Pugs still give me crap sometimes. 80% of the time they listen. I find ppl think they know what to do, but they want reassurance. They second guess where they should be next and rely on those who run these things ad nauseum. Eventually, lead enough ppl will listen.
Just the idea, that going to the farthest possible point from your spawn, and the closest to the enemy, at the start of the game when you KNOW they are all in the forest is just…no other word but dumb really.
Not only is it a bad tactical choice on its own merits, it spreads the team out due to respawns, and pretty much assures you that you will be rolled the rest of the BG.
I gave up on trying to reason with people in BGs though, especially Alliance in Ashran. Once in a while you can convince people to stick together and pull out a win, but it’s not worth the abuse and caps lock diatribes from the mentally inept.

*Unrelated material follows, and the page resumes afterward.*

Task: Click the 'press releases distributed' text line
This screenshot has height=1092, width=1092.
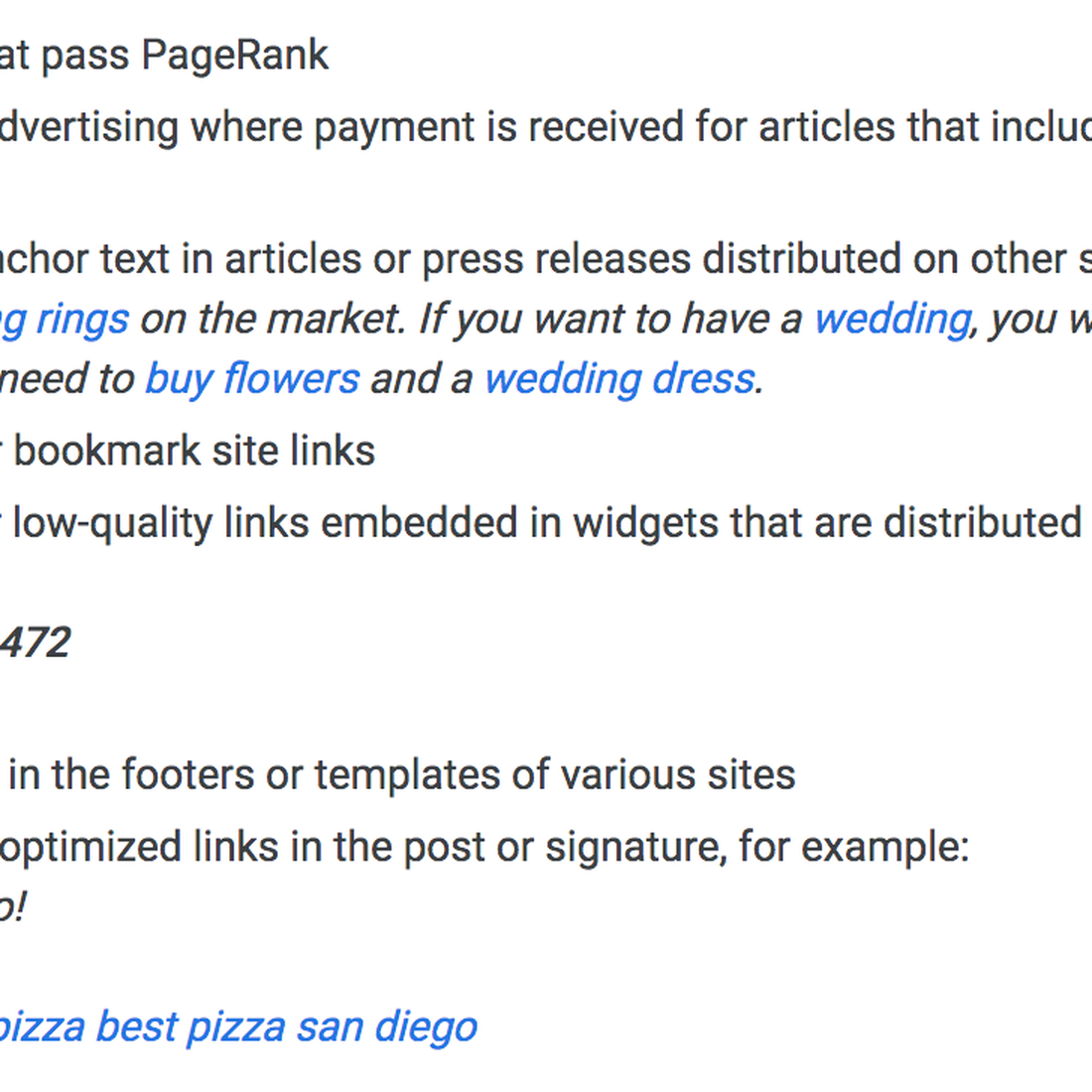Action: pos(546,259)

Honestly based on my experience I’d say anywhere from 60 to 75% of the players on your Epic BG team are just going through the motions. Most of them are probably watching Netflix on a second monitor and have zero desire to adapt. These folks just want to get the match over as quickly as possible.

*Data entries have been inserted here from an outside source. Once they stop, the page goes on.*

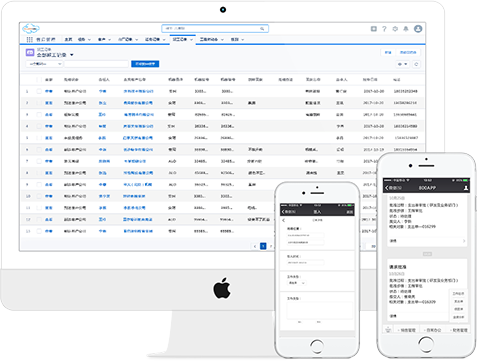The image size is (477, 361).
Task: Tap the profile icon in BDDAPP header
Action: click(466, 188)
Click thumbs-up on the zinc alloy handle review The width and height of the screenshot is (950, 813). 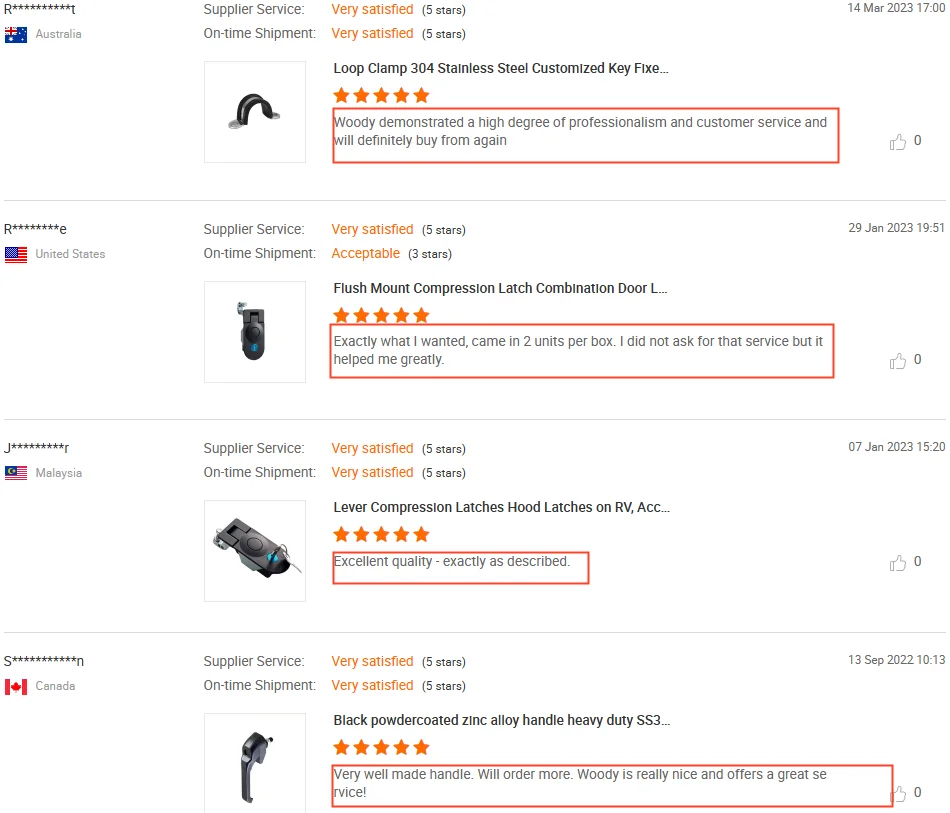(897, 793)
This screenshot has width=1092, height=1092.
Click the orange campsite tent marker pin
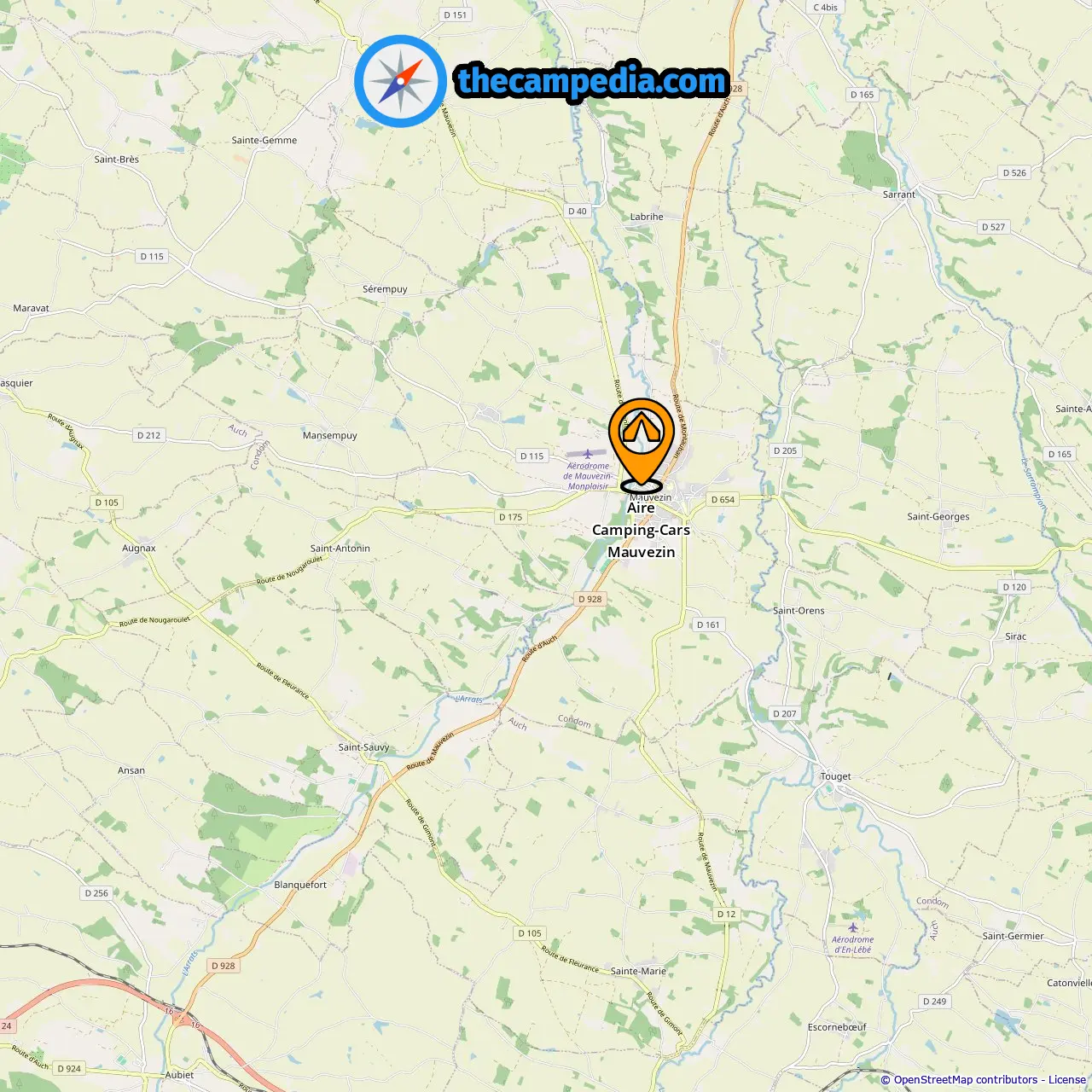tap(642, 444)
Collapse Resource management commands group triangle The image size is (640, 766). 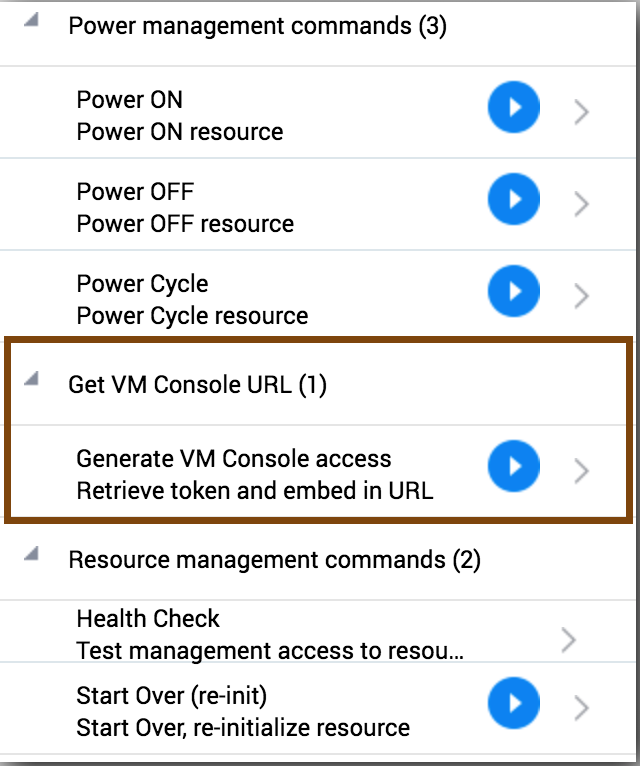click(31, 554)
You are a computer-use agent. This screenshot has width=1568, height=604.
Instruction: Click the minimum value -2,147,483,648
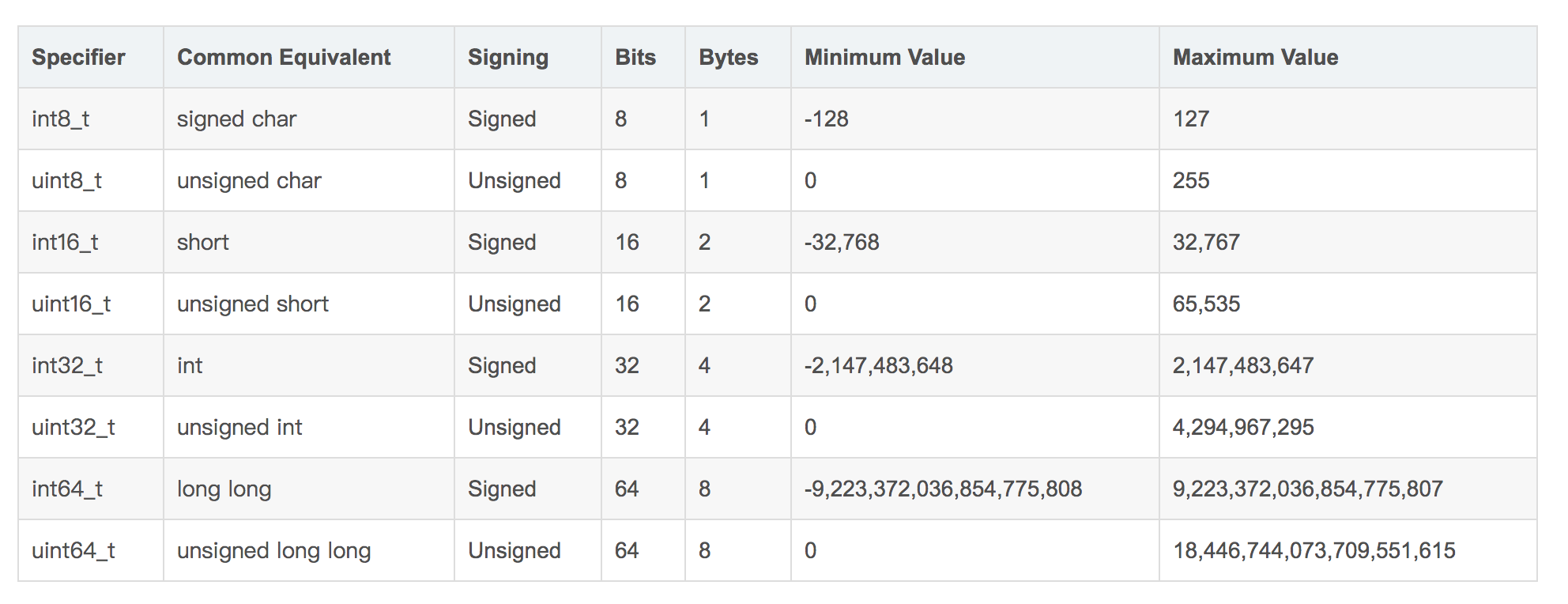click(x=878, y=366)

Example of this - I have lost almost every single IOC because Horde absolutely refuses to do anything about glaives.
As a side note, I did make a macro last night which explains my “don’t rush mage” strategy last night and used it, and 3 people immediately chimed in with things like “yes, do that, that’s smart”, and we won.

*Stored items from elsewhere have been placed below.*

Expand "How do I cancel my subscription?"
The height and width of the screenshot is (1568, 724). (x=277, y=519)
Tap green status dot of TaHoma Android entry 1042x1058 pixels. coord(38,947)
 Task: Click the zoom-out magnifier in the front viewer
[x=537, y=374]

… I then tried it in the next game and got called a tryhard immediately … and we won again, despite losing ogre. (shrug)
I haven’t seen a boss kill (either side) in SL, yet. I’ve seen both get pulled (incredibly rare), but they don’t get under 90% HP before that team loses on resources.
Rushing mage at the start for a crack at the +50 points is actually the most consistent winning strategy for Ally, the Dark Woods strat is far more risky from what I have seen.
How the Dark Woods rush strat usually plays out, with Alliance pugs:
Alliance team trickles in 2-3 at a time instead of as one giant deathball, while Horde is already huddled together as a deathball from getting to the Dark Woods first
…once the teamfight kicks off/commences, I see lots of passive “hanging back” or “standing back” from Alliance, barely anyone attacks the Horde healers in the back
due to #1 and #2, the Horde team quickly gets the first 4-5 kills and their momentum snowballs from there, soon routing the Alliance and winning the teamfight
around this time people start saying stuff like “gg” or “another loss” in the Alliance chat, and people start leaving
When you kill the mage after a successful rush, your team is immediately up by 50 points. As long as the Ally team isn’t absolutely terrible and can (somewhat) hold their own in the main teamfight, the points lead from getting a mage kill tends to hold over the duration of the game.
Sometimes they get stomped so badly that even the +50 points lead from killing mage quickly gets erased as the game progresses, but in those matches the gear/DPS disparity between the teams is obviously so large that you would have lost no matter what strategy was chosen (mage, Dark Woods, RoC).
Going for the mage sucks because the Horde mage was given the knock back spell that sends half the Alliance off the tower, major disadvantage probably designed by Ion.
Had a funny Ashran in the morning where the Alliance came into the woods , wiped us there and killed the Ogre . Got a 30 point lead and still managed to lose. Horde won with 40 points in the end , no Mages were killed . Just a pure death match on the road.